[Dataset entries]
⟨
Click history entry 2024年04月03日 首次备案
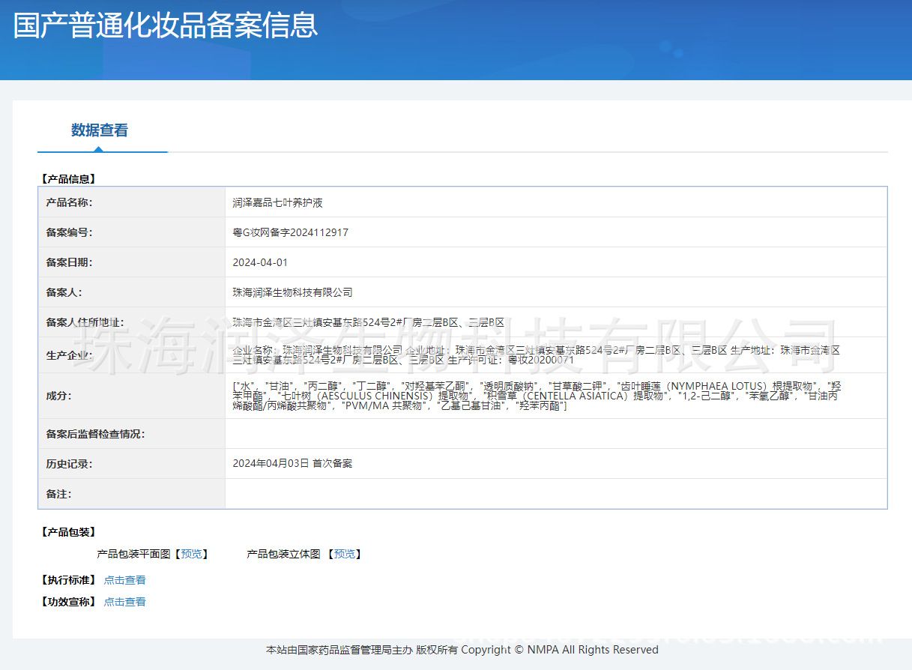 (x=292, y=464)
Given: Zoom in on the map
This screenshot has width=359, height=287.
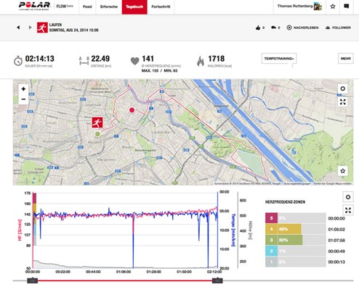Looking at the screenshot, I should click(23, 89).
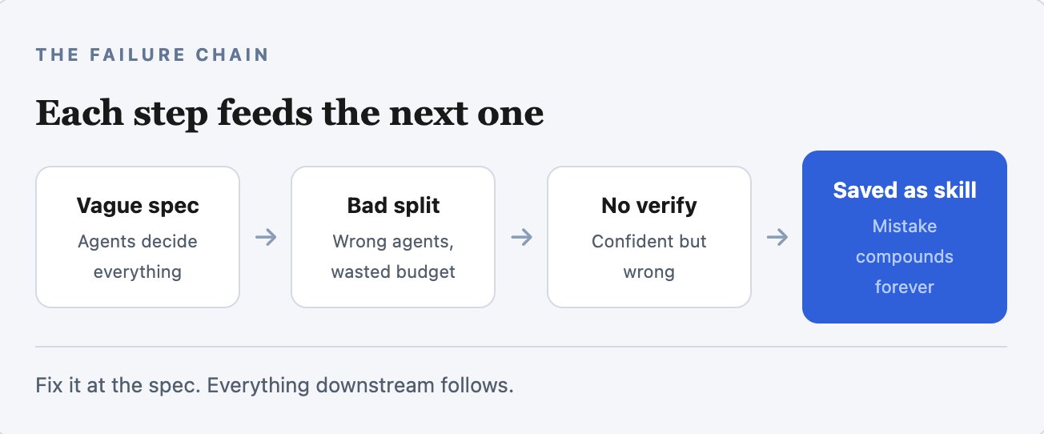Viewport: 1044px width, 434px height.
Task: Click 'Fix it at the spec' footer text
Action: (x=275, y=385)
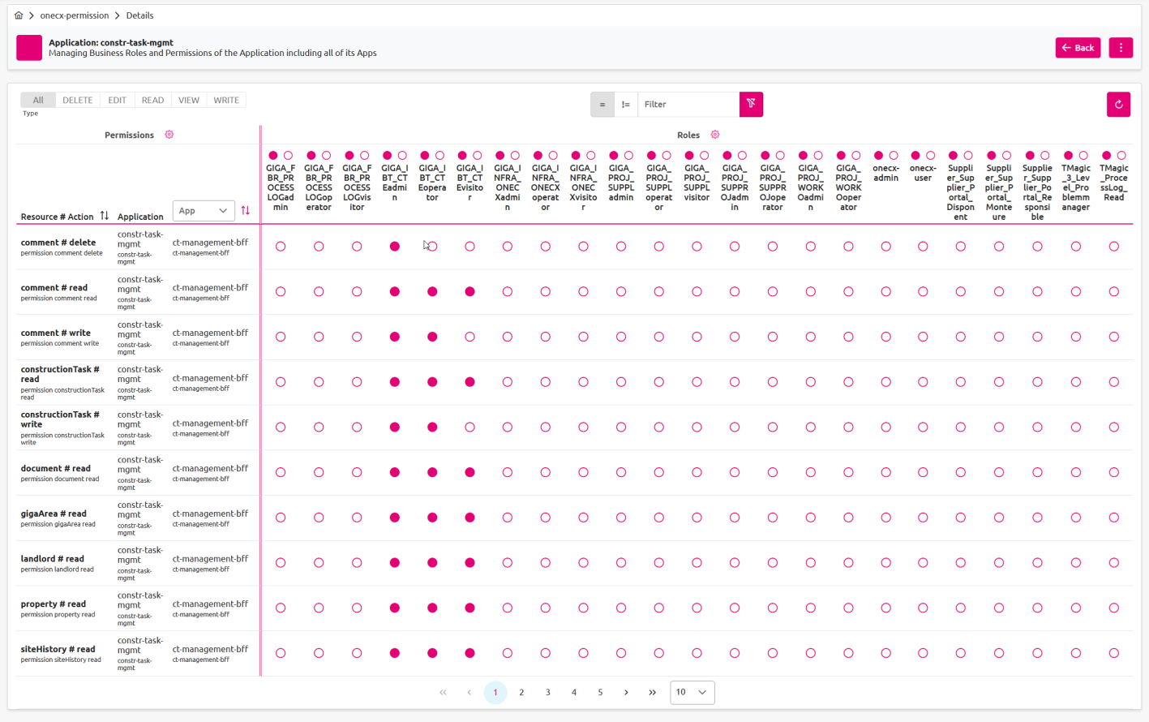Select the not-equals filter mode button
Screen dimensions: 1149x722
(x=626, y=105)
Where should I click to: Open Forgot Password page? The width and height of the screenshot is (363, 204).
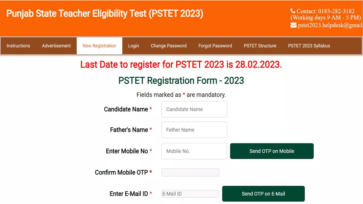[215, 46]
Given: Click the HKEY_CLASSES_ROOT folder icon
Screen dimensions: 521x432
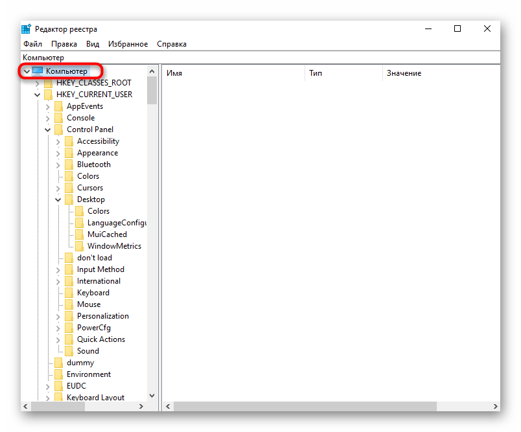Looking at the screenshot, I should click(49, 83).
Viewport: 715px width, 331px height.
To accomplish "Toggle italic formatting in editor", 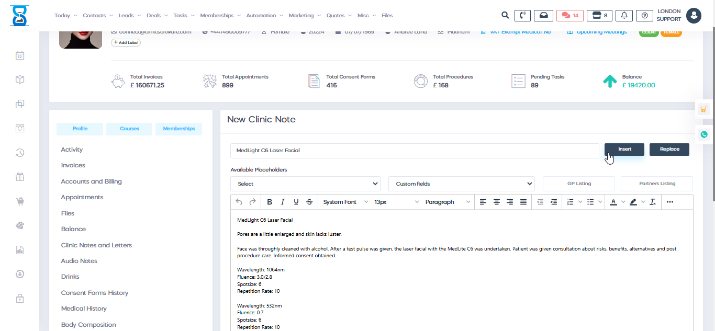I will (x=283, y=202).
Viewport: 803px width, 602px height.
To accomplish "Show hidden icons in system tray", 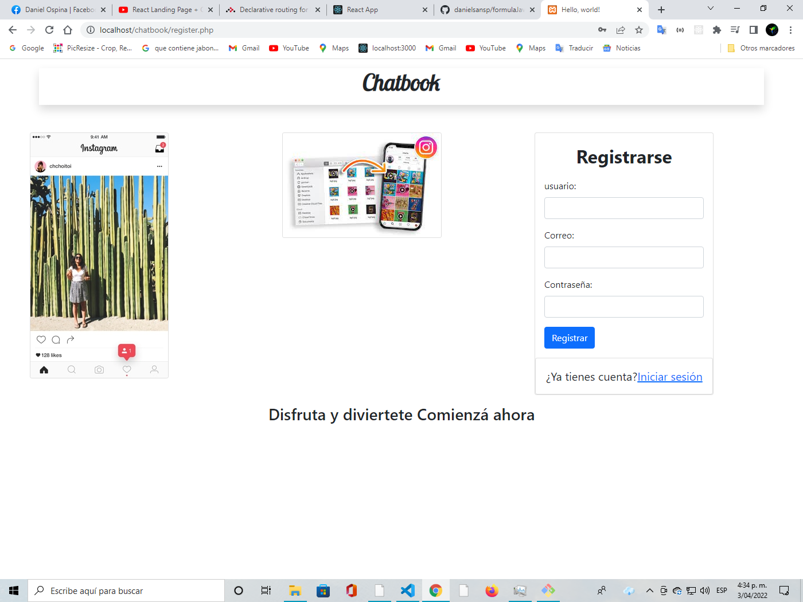I will tap(650, 590).
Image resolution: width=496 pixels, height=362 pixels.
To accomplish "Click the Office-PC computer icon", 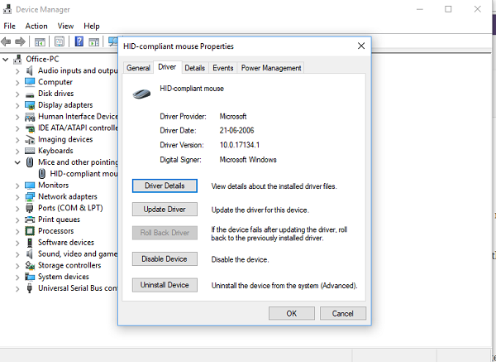I will (x=17, y=59).
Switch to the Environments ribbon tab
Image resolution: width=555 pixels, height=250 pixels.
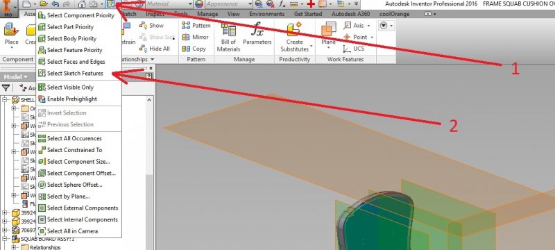coord(266,14)

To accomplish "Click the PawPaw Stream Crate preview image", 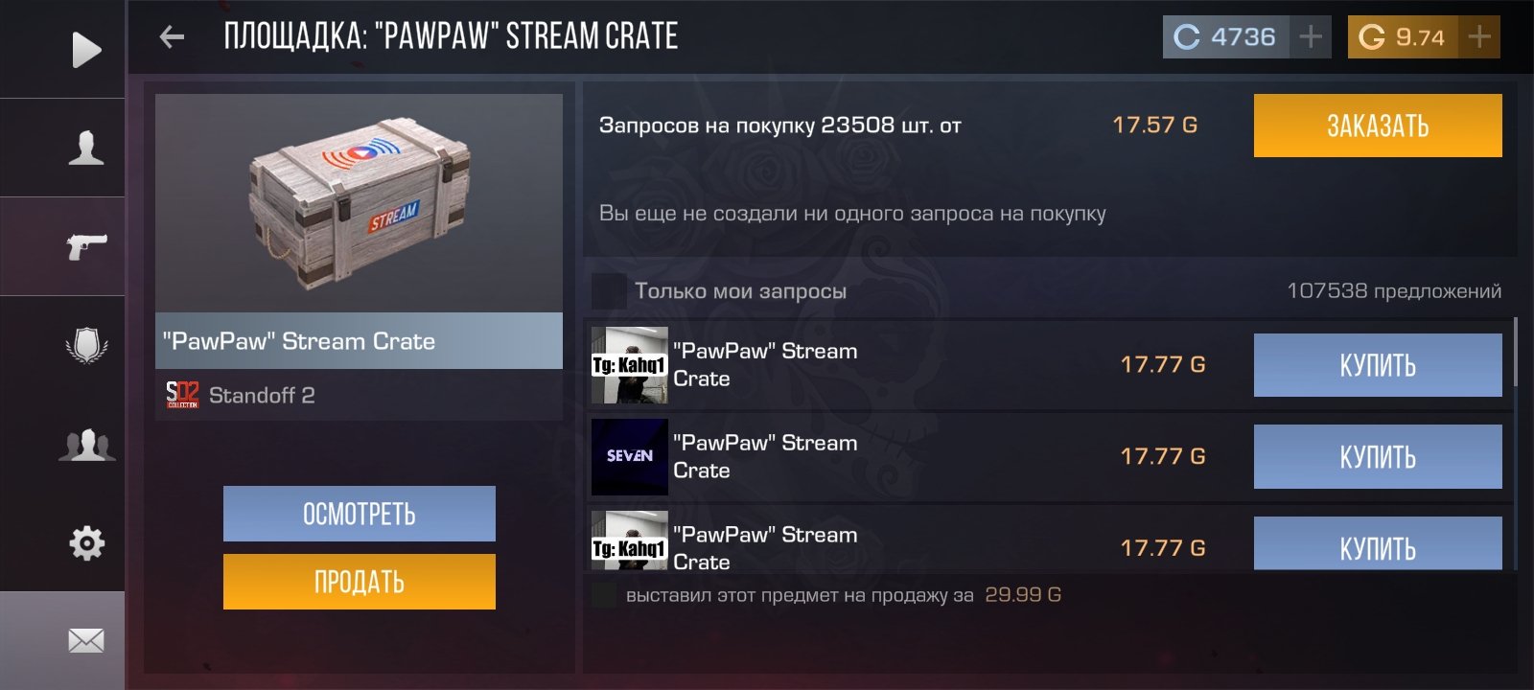I will pos(359,203).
⟩
Task goal ->
Where in the records does the word "Given" appear? Copy each line that holds it.

Answer to this problem ->
Given: Zoom in on the map
Given: Click the HKEY_CLASSES_ROOT folder icon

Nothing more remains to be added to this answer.